A lot to comment on.
1. When I say huge data structures I mean a lot of varying sized data
structures from very small to few megabytes in the larger. When I'm
saying a lot I refer to 1000s of such separate structures.
2. I don't see how weak (or other) references can help in this case.
For as long as they have reference they will remain in memory and when
they lose reference then anyway they will be removed (by gc). What I
want is to load and unload from memory as needed.
3. When I say some are accessed frequently I mean every 30 seconds, and
this applies the small data structures mainly. The larger structures
are accessed every 10-15 minutes.
4. I tried the zipping on the larger data structures which are less
frequently accessed and it caused the OS to stuck on IO wait when
zipping and unzipping (gzip input/output stream)
5. Serialization and deserialization are very expensive, however is
there any clean way to avoid them?
Hi zeus,
> A lot to comment on.
> 1. When I say huge data structures I mean a lot of varying sized data
> structures from very small to few megabytes in the larger. When I'm
> saying a lot I refer to 1000s of such separate structures.
OK. A "good" solution should be able to deal with this.
> 2. I don't see how weak (or other) references can help in this case.
> For as long as they have reference they will remain in memory and when
> they lose reference then anyway they will be removed (by gc). What I
> want is to load and unload from memory as needed.
Well, AFAIK there *are* possibilities to get informed when a WeakRef
will be 'removed'. IIRC, ReferenceQueue does this (but working with
finalize (which works much better than it is said to) may work as well).
So, when a the WeakRef is removed, you store the object to disk, and
when someone tries to access it afterwards, you reload it. I think, this
should work!
> 3. When I say some are accessed frequently I mean every 30 seconds, and
> this applies the small data structures mainly.
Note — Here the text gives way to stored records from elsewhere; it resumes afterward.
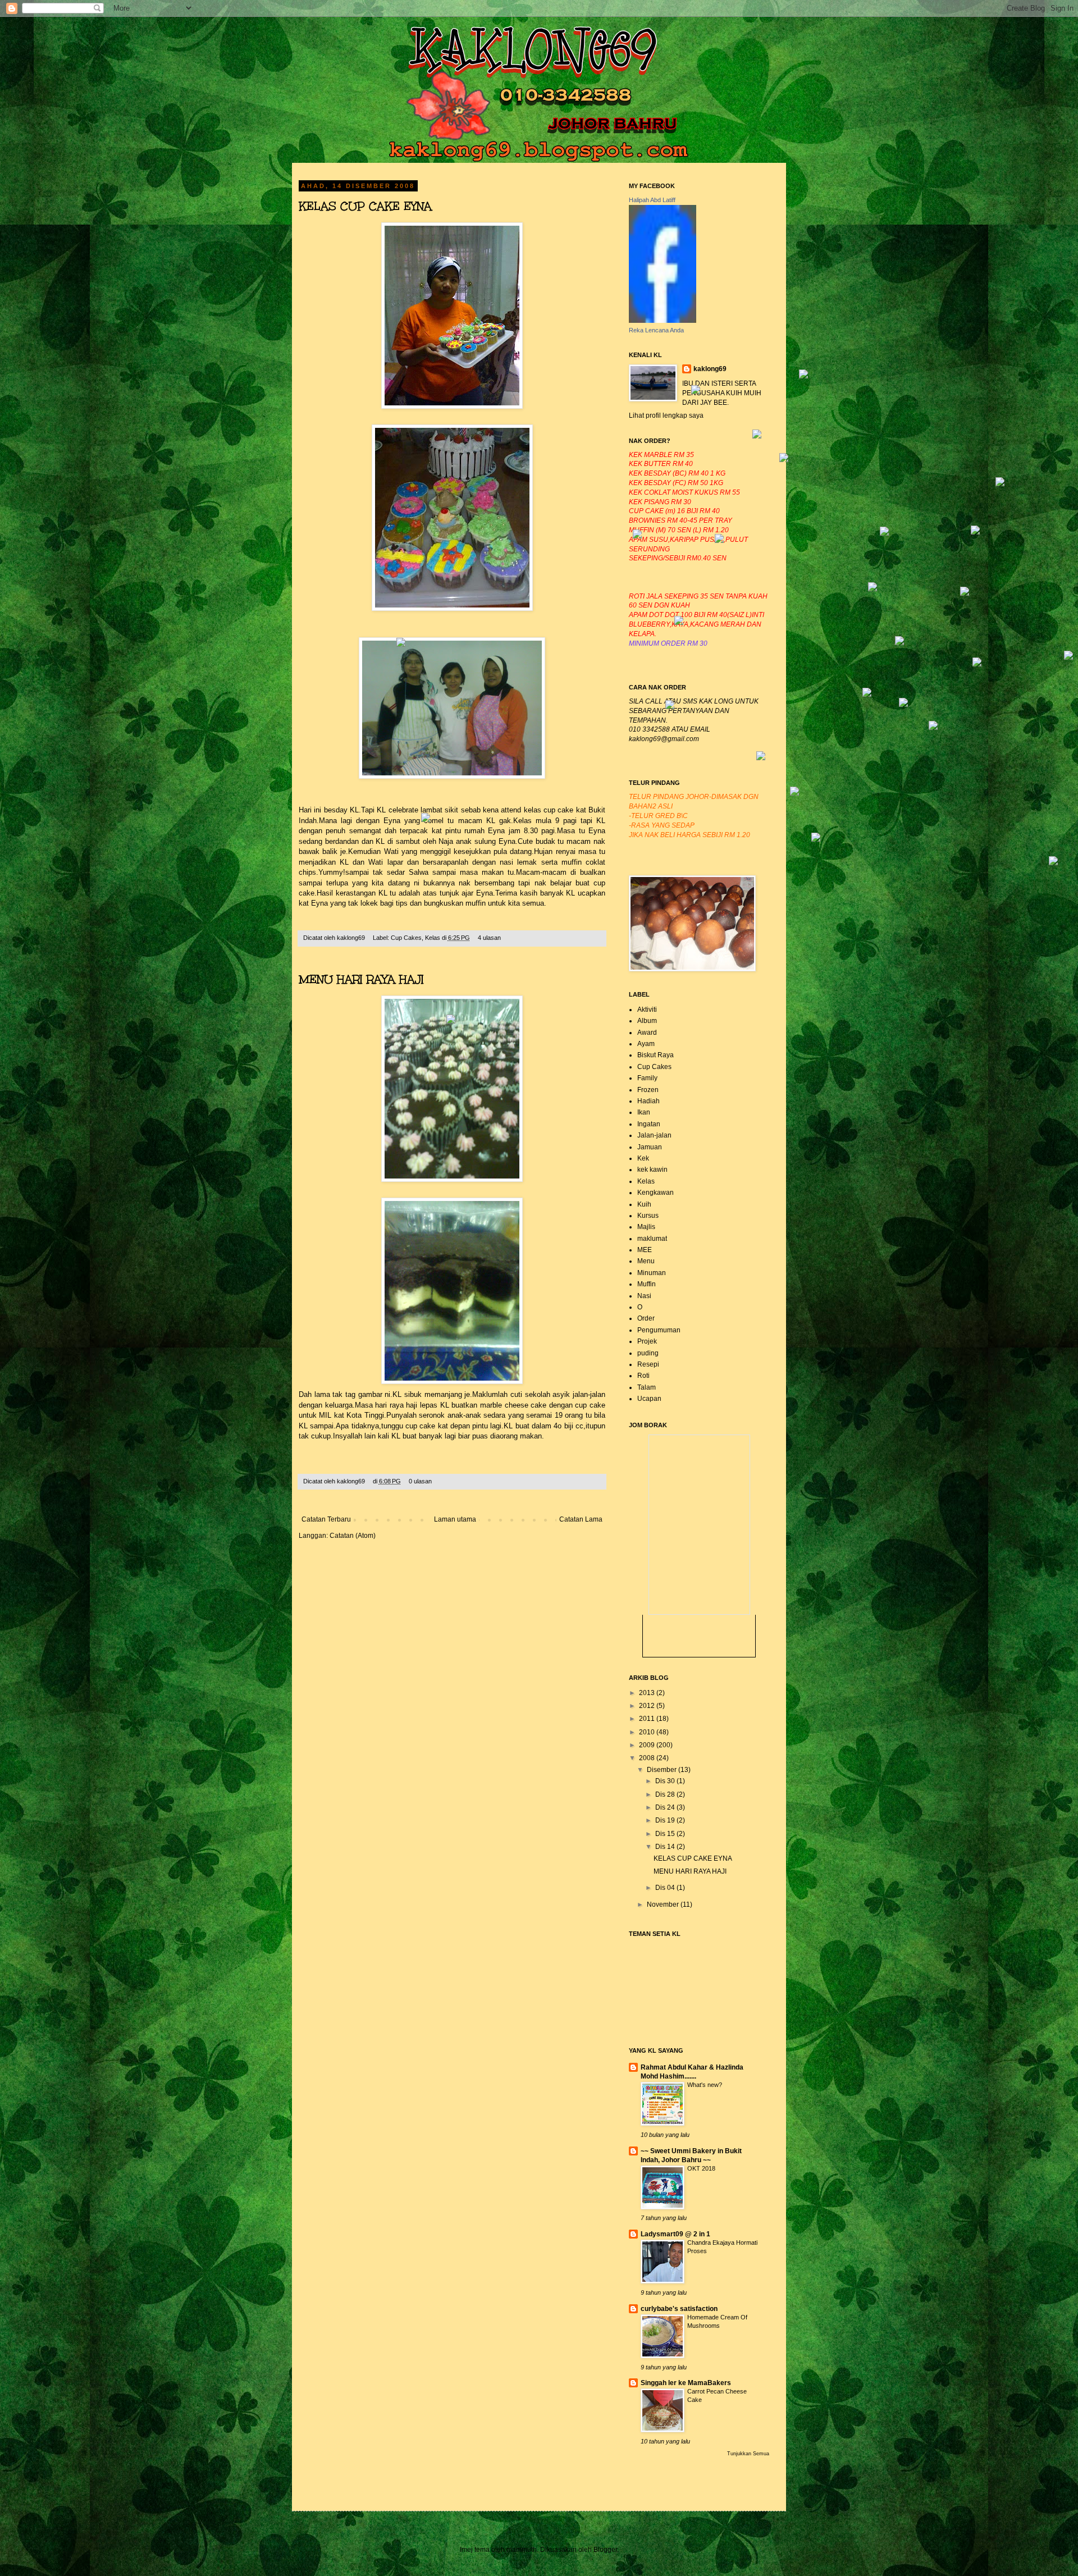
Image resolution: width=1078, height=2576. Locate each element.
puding (648, 1353)
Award (647, 1032)
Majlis (646, 1227)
The larger structures
> are accessed every 10-15 minutes.
It should be no greater problem to "count" how often/frequent an object
is accessed and to primarily suspend objects to disk that are accessed
in a low frequency.
> 4. I tried the zipping on the larger data structures which are less
> frequently accessed and it caused the OS to stuck on IO wait when
> zipping and unzipping (gzip input/output stream)
That problem should not occur when using this self-implemented solution.
> 5. Serialization and deserialization are very expensive, however is
> there any clean way to avoid them?
You can implement your own methods for doing this, but I cannot say in
how far this is faster that the java-build-in serialisation.
Ciao,
Ingo